Requirements
1. Say whether each statement below agrees with the bookshop text, answering yes or no and quoting the deciding words of the text exactly. (a) Claire de Rouen Books sells fashion and art books. (b) Room&Book focuses on publishing houses. (c) Lily Cole published a book with Claire de Rouen Books.
2. According to the bookshop text, where is the Room&Book art book fair held?
3. Rewrite the bookshop text from "Up such a set" to "bit about her.", substituting "apparel" for "clothing".

Source text
******

Up such a set of steps on the Charing Cross Road is fashion and art bookshop Claire de Rouen Books. Since the 2012 passing of legendary Soho fixture and original owner Claire, Lucy Moore has been running the shop under the ownership of a group of friends – including Lily Cole, who published her own book, Impossible Utopias, with Claire de Rouen Books last year.

Aside from the shop, Moore also runs Room&Book, the annual art book fair at the ICA that focuses specifically on book dealers and not publishing houses. While there will be books and magazines at the event (“There are things like the first ten issues of i-D magazine, which is rather exciting,” Moore says) there will also be clothing from Tyrone Lebon’s DoBeDo collective and fresh vinyl from London label/publisher Test Centre.

Because: So, you knew Claire before taking over the store. Tell us a bit about her.

******

Records shown
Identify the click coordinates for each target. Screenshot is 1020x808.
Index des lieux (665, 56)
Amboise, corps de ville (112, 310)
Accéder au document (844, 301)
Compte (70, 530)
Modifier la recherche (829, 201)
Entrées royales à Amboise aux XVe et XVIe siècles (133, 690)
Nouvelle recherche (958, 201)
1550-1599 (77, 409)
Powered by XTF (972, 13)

******

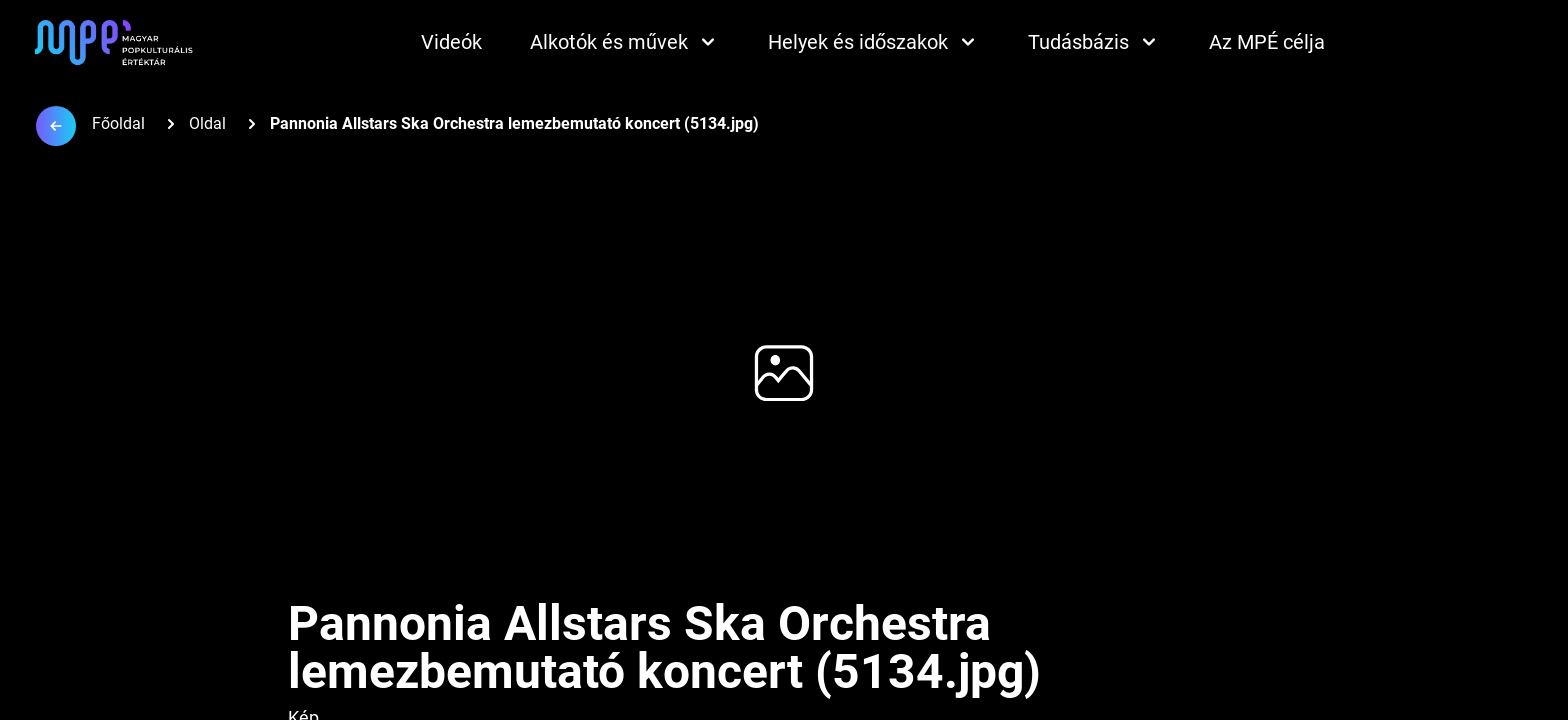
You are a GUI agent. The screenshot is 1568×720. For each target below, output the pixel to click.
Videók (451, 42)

******

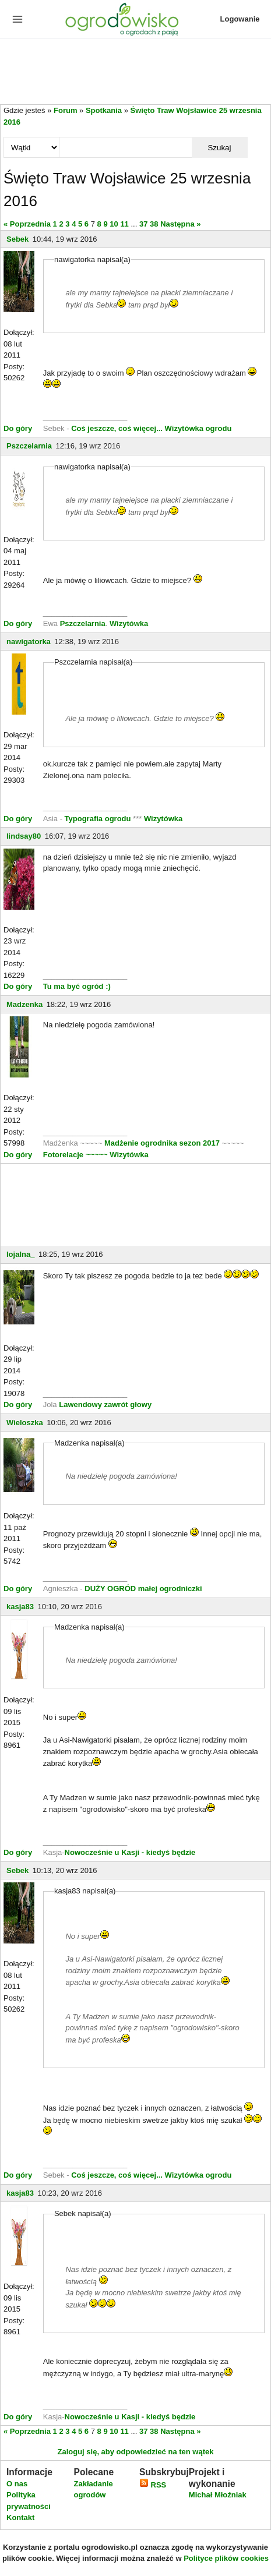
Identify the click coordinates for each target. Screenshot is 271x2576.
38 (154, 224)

******

Exercise responses
1.
(a) Yes: "fashion and art bookshop Claire de Rouen Books"
(b) No: "focuses specifically on book dealers and not publishing houses"
(c) Yes: "including Lily Cole, who published her own book, Impossible Utopias, with Claire de Rouen Books last year"

2. At the ICA.

3.
Up such a set of steps on the Charing Cross Road is fashion and art bookshop Claire de Rouen Books. Since the 2012 passing of legendary Soho fixture and original owner Claire, Lucy Moore has been running the shop under the ownership of a group of friends – including Lily Cole, who published her own book, Impossible Utopias, with Claire de Rouen Books last year.

Aside from the shop, Moore also runs Room&Book, the annual art book fair at the ICA that focuses specifically on book dealers and not publishing houses. While there will be books and magazines at the event (“There are things like the first ten issues of i-D magazine, which is rather exciting,” Moore says) there will also be apparel from Tyrone Lebon’s DoBeDo collective and fresh vinyl from London label/publisher Test Centre.

Because: So, you knew Claire before taking over the store. Tell us a bit about her.